§ **Record set**

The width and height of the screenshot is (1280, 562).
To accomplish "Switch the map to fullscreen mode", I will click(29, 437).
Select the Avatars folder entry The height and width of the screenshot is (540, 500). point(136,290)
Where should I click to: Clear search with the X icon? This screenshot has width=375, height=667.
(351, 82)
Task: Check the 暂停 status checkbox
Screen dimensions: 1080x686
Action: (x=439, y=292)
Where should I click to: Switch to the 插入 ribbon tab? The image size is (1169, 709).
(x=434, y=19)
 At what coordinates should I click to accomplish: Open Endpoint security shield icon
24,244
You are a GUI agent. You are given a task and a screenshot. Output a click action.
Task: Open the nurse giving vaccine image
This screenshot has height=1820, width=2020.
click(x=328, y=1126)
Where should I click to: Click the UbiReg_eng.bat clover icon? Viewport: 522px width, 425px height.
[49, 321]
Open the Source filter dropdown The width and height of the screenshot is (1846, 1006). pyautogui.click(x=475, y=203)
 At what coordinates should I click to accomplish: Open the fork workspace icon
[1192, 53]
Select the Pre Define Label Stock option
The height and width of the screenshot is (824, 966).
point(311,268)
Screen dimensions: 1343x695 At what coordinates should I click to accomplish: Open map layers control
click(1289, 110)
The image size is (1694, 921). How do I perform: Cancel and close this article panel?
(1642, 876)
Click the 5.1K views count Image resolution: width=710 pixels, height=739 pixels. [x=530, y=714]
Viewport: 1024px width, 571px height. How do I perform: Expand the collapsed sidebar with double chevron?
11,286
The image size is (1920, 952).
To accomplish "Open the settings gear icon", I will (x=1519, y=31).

§ **Stated task**
Convert the listing above into a JSON list of strings, one string for each line, with blank lines left out.

§ **Worked solution**
[
  "The width and height of the screenshot is (1280, 562).",
  "To accomplish \"Switch the map to fullscreen mode\", I will click(29, 437).",
  "Select the Avatars folder entry The height and width of the screenshot is (540, 500). point(136,290)",
  "Where should I click to: Clear search with the X icon? This screenshot has width=375, height=667.",
  "(351, 82)",
  "Task: Check the 暂停 status checkbox",
  "Screen dimensions: 1080x686",
  "Action: (x=439, y=292)",
  "Where should I click to: Switch to the 插入 ribbon tab? The image size is (1169, 709).",
  "(x=434, y=19)",
  " At what coordinates should I click to accomplish: Open Endpoint security shield icon",
  "24,244",
  "You are a GUI agent. You are given a task and a screenshot. Output a click action.",
  "Task: Open the nurse giving vaccine image",
  "This screenshot has height=1820, width=2020.",
  "click(x=328, y=1126)",
  "Where should I click to: Click the UbiReg_eng.bat clover icon? Viewport: 522px width, 425px height.",
  "[49, 321]",
  "Open the Source filter dropdown The width and height of the screenshot is (1846, 1006). pyautogui.click(x=475, y=203)",
  " At what coordinates should I click to accomplish: Open the fork workspace icon",
  "[1192, 53]",
  "Select the Pre Define Label Stock option",
  "The height and width of the screenshot is (824, 966).",
  "point(311,268)",
  "Screen dimensions: 1343x695 At what coordinates should I click to accomplish: Open map layers control",
  "click(1289, 110)",
  "The image size is (1694, 921). How do I perform: Cancel and close this article panel?",
  "(1642, 876)",
  "Click the 5.1K views count Image resolution: width=710 pixels, height=739 pixels. [x=530, y=714]",
  "Viewport: 1024px width, 571px height. How do I perform: Expand the collapsed sidebar with double chevron?",
  "11,286",
  "The image size is (1920, 952).",
  "To accomplish \"Open the settings gear icon\", I will (x=1519, y=31)."
]